De 1998 à 2014, le salaire des dirigeants a augmenté de 64%, contre 34% pour les salariés 

 

L’évolution des rémunérations des différentes populations de l’entreprise, en particulier celle des dix plus hauts salaires, peut également révéler des disparités dans la redistribution des richesses : « Entre 1998 et 2014, le salaire moyen des dirigeants a augmenté de 64%, contre 34% pour le salaire moyen de l’ensemble des salariés, souligne Arnaud Fournier. C’est un indicateur objectif, qui peut être redoutable au plan de la communication si votre entreprise suit la même évolution ».

Allègements de charges : « Les entreprises vont économiser près de 7% de leur masse salariale en 2019 »

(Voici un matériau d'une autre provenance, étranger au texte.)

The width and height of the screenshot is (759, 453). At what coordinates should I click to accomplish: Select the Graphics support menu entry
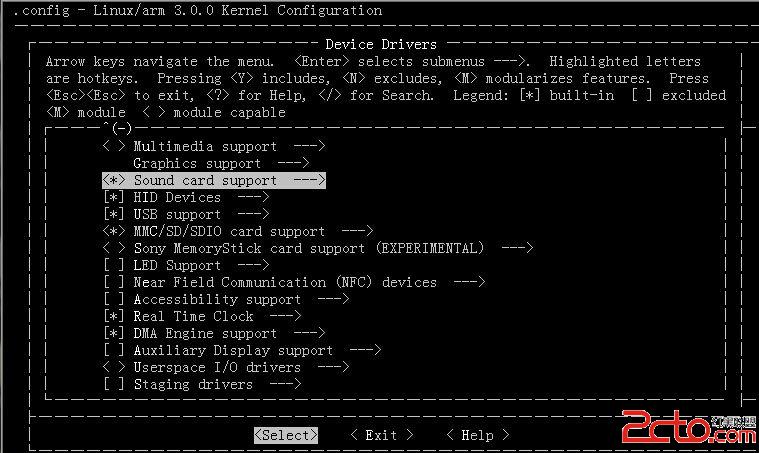pyautogui.click(x=197, y=164)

Il vous faut enfin identifier les éléments extérieurs qui apportent des marges de manœuvre supplémentaires. Ils sont nombreux et conséquents en 2019 ! « Il y a d’abord le CICE (crédit d’impôt compétitivité emploi), qui disparaît en janvier 2019 mais que les entreprises continuent de toucher cette année au titre de 2018, explique Frédéric Jeanjean. C’est 20 milliards d’euros. Ce chiffre est même doublé en 2019 car les entreprises vont bénéficier de 20 milliards supplémentaires sous forme d’allègements de charges et contributions sociales ». L’impôt sur les sociétés baisse également à 31% en 2019 (en vue d’atteindre seulement 25% en 2022), soit 7 milliards d’euros d’économies supplémentaires pour les entreprises en 2019. « Au total, les allègements de charges devraient avoisiner pas moins de 7% de la masse salariale du privé en 2019 ! Faites véritablement le calcul des économies réalisées cette année par votre entreprise », insiste le consultant du cabinet Sextant.

Les directions peuvent aussi profiter du plan d’urgence économique et social pour verser une prime défiscalisée et exonérée de charges sociales jusqu’à 1 000 euros pour les salaires inférieurs à 3 fois le Smic annuel (soit 3 600 euros nets par mois). « Attention, il s’agit par nature d’un montant non récurrent », mettent en garde les consultants. Et, demande un élu, si l’employeur veut intégrer cette prime à l’enveloppe prévue pour la négociation sur les salaires ? « La loi l’interdit, mais dans la réalité tout le monde sait que les employeurs vont faire le calcul », anticipe le cabinet Sextant expertise.